As a researcher, Lisa Snyder spends a great deal of time immersed in the past, creating real-time, three-dimensional digital models of historic environments. But in her role at the Institute for Digital Research and Education, Snyder, the technologist, is decidedly forward-looking, focusing on cutting-edge technology as she lends her expertise to other researchers.
Snyder’s primary areas of specialty at IDRE are modeling, visualization and Geographic Information Systems (GIS).
The applications for GIS, a system that analyzes and presents geographical data in a visual form, are broad and varied. From mapping modern cities to mapping ancient civilizations, it has become a valuable visualization tool for researchers. Snyder works with campus GIS coordinator Yoh Kawano, an IDRE technologist, in this area.
“GIS is becoming standard at research institutions because it’s a very current way to process and look at data with some immediate visual results that bring clarity to large data sets and illustrate associations of disparate data sets and how they interact,” Snyder said. “It’s a hot area of study, and there’s value in having faculty with that expertise. We can suggest technology, or work done in that area that we can point to for inspiration. Essentially we consult with our researchers.”
Snyder’s personal research specialty involves creating highly detailed computer reconstructions of architecturally and historically important sites. Recreations of Jerusalem’s Temple Mount and the world’s Columbian Exposition of 1893 are two of her renowned works. An architectural historian with a Ph.D. from UCLA, she brings a wealth of knowledge to her role as IDRE’s primary modeling specialist.
“We work with students and project teams as they come through,” Snyder said. “Individual researchers have very individual research questions and individual methods or resolving them.”
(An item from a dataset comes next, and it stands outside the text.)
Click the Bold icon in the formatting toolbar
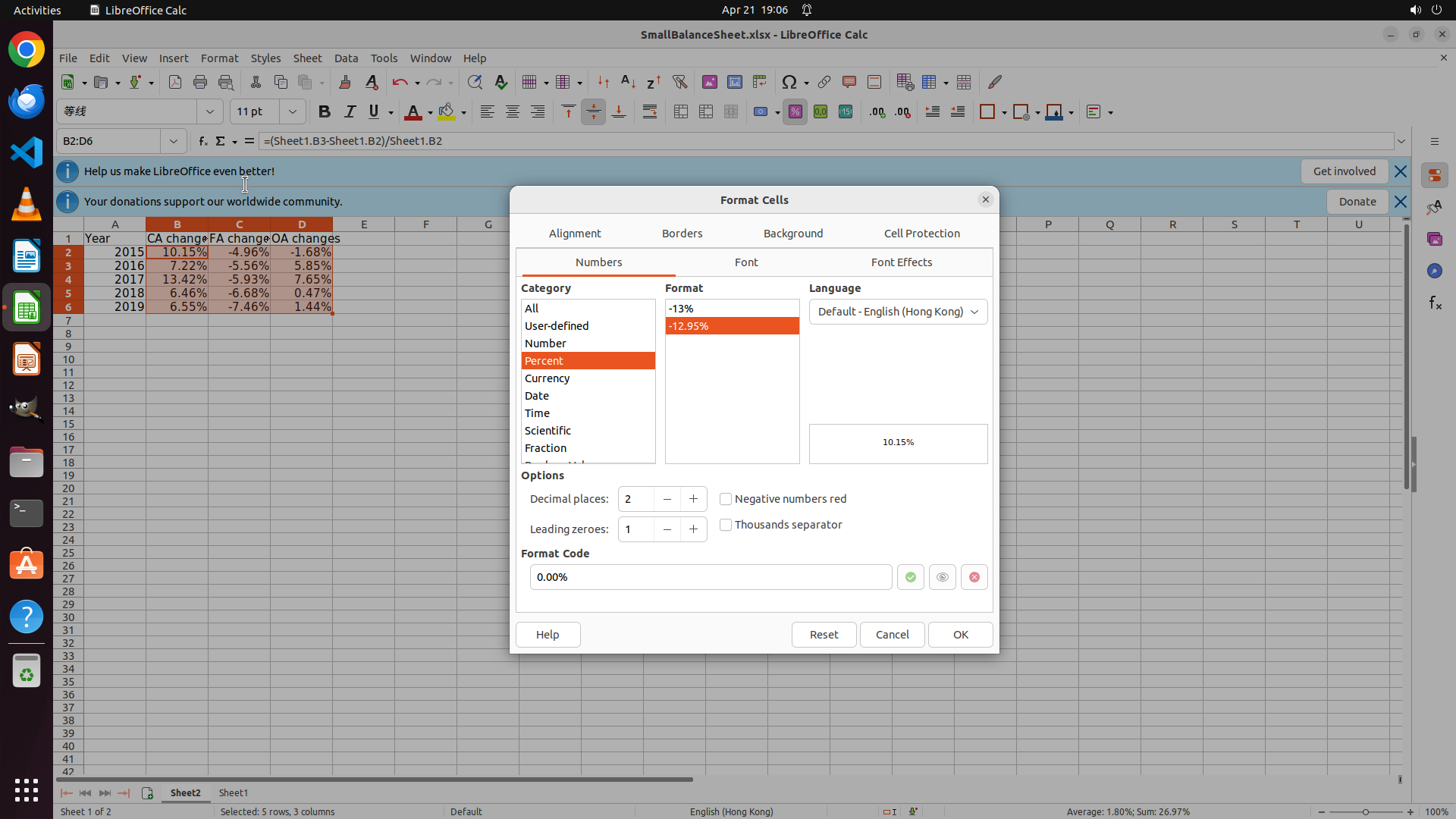This screenshot has height=819, width=1456. click(325, 111)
One of IDRE’s major goals is to encourage collaboration between faculty from different departments and disciplines. Snyder is a member of IDRE’s Humanities, Arts and Architecture, Social Sciences, and Information Studies, or HASIS, group, which serves to align the computational research interests of south campus with the social research interests of north campus.
Research involving the so-called soft sciences typically doesn’t require the computing power of a cluster, but is geared more toward digitally enabled projects.
“There is no one technology magic bullet,” Snyder said. “But there is a broad range of software tools for visualization that have application for north campus. HASIS hopes to create a virtual community of experts for social research.”
Snyder, who recently teamed with IDRE colleague Scott Friedman to develop a new software interface, VSim, that will provide users with the ability to annotate and construct narratives within 3D computer models, finds herself continually looking forward. What’s next for UCLA researchers?
“We’re planning a November summit of the north campus folks to talk about our resource infrastructure, and the resources we need to support digital research,” she said. “We want to determine our needs and position ourselves five and 10 years out.”